You were the sweetest, most loving dog we’ve ever had. You filled our lives with love and laughter. How can you be gone? How can the line between life and death be so thin, that you can cross over in just minutes?
On Saturday, you did your usual happy dance up and down the hallway when you saw me putting on my shoes to take you on our evening walk.
You pulled ahead on your leash and sniffed every interesting clump of grass. We watched our neighbor’s squad of ducks waddle by. Their white male turkey was showing off his tail feathers to the hen turkey.
It was starting to get dark when we returned. I closed the gate and removed your leash. I said, “All done!”, like I always do and like always you ran full speed into the woods at the edge of the yard.
Then you turned and started back toward me. You howled a loud, piercing scream. You fell to the ground. I yelled for my husband, while I buried my face in your shoulder. “Chochi, Chochi, I love you Chochi.” I kissed your velvety ears.
You were limp. Your eyes twitched and your heart was racing at a frightening pace. My husband bent to stroke your leg and gently lay his hand on your heart. It was still then. I laid down on the grass and let my tears bathe your face.
Chochi was a rescue dog. He picked out my husband. Both times my husband visited him at the dog shelter, Chochi drew near and nosed my husband and licked his hand through the kennel cage. Chochi’s former owner had kept him underfed and abused. He had scars on his snout and was afraid every time we raised our hands, thinking it was a prelude to being hit. I’d raise a hand to brush my hair or take a glass off the shelf and he’d duck his head. In time, though, he felt safe and loved in his new home.

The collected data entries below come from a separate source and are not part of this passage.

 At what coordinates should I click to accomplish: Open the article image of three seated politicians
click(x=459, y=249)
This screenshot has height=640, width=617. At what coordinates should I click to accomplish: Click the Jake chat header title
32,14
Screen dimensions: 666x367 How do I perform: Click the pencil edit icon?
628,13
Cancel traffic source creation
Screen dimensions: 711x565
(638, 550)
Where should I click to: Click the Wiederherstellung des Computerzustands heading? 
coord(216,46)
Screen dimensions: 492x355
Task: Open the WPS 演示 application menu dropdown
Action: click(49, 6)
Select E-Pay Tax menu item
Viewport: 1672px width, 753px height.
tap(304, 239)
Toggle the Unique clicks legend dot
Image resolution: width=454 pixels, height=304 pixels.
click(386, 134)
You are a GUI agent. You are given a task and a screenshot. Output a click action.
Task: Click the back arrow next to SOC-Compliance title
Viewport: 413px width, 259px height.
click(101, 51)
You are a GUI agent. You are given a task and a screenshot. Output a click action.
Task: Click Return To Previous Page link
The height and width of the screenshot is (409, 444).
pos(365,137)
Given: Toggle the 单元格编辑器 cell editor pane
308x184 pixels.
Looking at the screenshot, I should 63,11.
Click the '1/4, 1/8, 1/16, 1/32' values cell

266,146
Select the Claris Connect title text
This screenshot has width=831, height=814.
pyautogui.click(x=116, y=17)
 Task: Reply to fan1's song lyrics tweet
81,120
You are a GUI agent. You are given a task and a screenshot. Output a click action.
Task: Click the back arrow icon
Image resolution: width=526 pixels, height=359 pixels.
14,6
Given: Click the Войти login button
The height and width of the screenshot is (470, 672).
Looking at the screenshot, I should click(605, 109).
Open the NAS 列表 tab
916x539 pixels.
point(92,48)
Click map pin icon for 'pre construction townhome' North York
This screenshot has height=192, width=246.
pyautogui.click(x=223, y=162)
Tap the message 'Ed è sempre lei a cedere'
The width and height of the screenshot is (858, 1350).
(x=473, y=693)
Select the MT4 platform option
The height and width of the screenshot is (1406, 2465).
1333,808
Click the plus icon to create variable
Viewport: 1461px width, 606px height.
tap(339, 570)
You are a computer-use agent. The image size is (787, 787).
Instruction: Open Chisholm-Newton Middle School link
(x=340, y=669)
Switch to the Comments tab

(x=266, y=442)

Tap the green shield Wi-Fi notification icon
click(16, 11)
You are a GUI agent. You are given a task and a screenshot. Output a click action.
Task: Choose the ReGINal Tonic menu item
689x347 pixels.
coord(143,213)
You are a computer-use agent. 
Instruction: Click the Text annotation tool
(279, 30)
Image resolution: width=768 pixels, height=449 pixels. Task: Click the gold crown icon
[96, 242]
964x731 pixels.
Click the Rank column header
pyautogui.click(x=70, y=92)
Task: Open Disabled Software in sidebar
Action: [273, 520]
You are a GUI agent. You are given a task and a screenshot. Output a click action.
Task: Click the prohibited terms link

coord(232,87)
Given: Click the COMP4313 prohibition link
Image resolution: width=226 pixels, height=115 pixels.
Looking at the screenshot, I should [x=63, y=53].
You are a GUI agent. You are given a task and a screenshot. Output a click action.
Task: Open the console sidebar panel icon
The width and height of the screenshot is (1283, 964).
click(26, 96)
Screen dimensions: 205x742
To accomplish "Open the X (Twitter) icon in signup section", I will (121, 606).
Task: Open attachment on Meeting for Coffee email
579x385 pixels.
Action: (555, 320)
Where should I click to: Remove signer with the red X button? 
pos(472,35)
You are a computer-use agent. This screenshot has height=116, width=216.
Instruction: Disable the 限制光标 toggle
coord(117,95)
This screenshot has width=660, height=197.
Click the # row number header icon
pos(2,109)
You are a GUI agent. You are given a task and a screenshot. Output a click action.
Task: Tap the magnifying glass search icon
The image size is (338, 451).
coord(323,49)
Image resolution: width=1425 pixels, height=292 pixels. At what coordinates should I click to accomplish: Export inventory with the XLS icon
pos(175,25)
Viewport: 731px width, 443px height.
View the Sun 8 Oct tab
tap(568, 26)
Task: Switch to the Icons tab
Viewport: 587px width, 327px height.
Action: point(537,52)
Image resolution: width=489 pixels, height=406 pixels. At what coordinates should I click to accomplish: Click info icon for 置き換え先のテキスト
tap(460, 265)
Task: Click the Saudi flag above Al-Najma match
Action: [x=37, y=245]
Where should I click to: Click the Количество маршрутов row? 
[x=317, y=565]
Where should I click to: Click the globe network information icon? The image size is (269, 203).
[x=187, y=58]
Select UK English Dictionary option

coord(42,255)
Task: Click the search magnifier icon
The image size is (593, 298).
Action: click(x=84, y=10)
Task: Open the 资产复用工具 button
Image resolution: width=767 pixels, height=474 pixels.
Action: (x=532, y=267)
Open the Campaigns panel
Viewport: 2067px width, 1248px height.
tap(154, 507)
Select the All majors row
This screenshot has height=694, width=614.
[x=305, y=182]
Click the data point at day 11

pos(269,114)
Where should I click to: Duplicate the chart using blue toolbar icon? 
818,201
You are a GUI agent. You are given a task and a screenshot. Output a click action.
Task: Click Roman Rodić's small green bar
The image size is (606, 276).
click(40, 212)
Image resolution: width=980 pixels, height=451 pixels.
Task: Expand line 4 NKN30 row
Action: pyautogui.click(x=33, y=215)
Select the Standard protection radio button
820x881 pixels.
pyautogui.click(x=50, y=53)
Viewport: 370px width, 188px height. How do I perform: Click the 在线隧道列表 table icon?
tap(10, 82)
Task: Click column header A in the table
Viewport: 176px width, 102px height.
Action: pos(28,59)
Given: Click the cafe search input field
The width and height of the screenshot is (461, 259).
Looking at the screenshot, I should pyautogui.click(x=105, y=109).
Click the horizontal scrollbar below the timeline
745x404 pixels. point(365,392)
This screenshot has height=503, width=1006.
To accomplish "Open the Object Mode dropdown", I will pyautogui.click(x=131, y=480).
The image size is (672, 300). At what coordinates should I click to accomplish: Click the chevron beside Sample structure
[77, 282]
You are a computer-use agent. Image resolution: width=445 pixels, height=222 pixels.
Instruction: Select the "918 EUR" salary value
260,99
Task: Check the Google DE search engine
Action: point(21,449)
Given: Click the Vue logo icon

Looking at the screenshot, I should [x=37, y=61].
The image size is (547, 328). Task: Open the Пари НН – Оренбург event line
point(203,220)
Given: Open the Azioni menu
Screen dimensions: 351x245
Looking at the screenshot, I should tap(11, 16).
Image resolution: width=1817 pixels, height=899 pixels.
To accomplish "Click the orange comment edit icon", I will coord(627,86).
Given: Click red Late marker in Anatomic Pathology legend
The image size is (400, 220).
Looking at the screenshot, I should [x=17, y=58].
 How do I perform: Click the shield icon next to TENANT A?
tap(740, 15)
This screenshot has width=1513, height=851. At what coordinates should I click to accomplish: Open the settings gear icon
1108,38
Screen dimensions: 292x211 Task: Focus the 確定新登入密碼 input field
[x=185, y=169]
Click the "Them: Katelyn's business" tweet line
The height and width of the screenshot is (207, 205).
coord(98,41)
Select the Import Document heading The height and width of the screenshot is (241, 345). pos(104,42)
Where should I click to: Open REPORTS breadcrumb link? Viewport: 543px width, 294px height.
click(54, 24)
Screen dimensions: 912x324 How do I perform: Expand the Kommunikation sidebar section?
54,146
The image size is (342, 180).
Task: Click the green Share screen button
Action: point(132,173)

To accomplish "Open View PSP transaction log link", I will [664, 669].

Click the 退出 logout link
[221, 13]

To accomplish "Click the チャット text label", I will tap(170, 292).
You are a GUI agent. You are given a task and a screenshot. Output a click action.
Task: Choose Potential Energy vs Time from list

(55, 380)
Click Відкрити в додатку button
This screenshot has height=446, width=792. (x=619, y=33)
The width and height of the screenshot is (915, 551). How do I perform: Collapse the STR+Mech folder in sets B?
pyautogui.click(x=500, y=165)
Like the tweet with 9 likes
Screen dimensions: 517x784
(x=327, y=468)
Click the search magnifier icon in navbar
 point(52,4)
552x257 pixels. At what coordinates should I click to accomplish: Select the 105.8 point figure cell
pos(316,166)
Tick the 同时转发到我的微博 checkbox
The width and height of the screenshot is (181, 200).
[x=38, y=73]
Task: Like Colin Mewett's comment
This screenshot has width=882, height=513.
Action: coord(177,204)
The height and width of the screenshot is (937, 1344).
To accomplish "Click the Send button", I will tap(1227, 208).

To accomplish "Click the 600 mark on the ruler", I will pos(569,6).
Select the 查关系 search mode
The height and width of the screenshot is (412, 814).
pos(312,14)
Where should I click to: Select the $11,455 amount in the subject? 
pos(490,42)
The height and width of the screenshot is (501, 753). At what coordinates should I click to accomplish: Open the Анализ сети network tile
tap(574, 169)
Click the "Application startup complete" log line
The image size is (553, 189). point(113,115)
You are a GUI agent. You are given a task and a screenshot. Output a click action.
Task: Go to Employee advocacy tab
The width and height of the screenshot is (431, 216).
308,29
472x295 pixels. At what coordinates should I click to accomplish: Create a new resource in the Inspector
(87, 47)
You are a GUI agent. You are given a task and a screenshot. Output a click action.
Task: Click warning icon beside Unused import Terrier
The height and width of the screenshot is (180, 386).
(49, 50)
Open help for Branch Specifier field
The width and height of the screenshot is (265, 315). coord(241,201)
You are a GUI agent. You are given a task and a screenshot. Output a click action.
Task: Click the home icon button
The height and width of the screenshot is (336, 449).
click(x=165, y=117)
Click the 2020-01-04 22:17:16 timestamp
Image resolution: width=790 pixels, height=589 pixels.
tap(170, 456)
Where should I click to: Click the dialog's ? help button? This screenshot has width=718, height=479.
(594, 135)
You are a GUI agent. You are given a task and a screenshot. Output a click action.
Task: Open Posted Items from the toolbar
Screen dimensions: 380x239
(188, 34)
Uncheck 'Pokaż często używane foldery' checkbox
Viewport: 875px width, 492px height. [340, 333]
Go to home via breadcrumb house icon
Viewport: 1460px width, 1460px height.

Everyone loved him and he returned that love tenfold. He was sweet-natured, affectionate, even-tempered and enthusiastic.
Now my husband and I stumble through our days, with our grief as present in our home, as Chochi used to be. But I know that, in time, we will remember how soft his fur was, how he’d bump us with his nose when he wanted attention. We’ll remember how he loved walks and carrots and how he liked to sleep under the table while we ate. We’ll remember how he always wanted to be near us and how peaceful we all felt together.
And when we remember, we’ll smile.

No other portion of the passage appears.